> **What is expected**: Return all lines from the entries below in which the word "Enable" is present.

== Material to process ==

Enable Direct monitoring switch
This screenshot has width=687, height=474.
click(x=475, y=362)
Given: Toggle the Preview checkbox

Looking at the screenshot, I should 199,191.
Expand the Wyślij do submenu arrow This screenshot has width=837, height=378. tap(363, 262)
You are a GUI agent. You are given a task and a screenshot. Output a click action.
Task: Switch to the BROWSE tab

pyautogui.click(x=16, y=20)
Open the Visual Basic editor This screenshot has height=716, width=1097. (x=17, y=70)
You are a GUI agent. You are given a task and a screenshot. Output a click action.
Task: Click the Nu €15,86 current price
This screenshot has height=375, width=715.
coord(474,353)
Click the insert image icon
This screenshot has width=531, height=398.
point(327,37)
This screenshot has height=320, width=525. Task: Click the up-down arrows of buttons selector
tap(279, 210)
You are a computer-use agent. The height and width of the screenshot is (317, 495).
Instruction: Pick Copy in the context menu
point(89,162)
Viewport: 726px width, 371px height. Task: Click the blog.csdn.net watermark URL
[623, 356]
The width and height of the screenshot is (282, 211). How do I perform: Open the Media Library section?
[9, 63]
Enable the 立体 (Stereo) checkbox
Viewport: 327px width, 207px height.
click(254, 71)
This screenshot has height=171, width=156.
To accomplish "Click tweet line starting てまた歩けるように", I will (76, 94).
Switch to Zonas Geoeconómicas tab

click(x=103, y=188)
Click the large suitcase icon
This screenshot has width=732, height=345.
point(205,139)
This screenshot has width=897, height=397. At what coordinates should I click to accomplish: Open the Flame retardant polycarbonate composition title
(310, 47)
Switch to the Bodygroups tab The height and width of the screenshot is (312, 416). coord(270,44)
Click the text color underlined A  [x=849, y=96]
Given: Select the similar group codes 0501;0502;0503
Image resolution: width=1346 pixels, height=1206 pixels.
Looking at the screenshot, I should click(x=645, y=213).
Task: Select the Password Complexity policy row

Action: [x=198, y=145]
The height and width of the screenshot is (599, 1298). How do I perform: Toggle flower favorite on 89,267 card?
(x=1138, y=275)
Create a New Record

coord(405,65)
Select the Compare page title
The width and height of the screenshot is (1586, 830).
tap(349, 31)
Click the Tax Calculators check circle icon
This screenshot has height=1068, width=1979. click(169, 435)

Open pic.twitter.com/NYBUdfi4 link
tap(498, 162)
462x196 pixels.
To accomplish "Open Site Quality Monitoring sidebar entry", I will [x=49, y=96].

===

> **Expected answer**:
Enable Direct monitoring switch
Enable the 立体 (Stereo) checkbox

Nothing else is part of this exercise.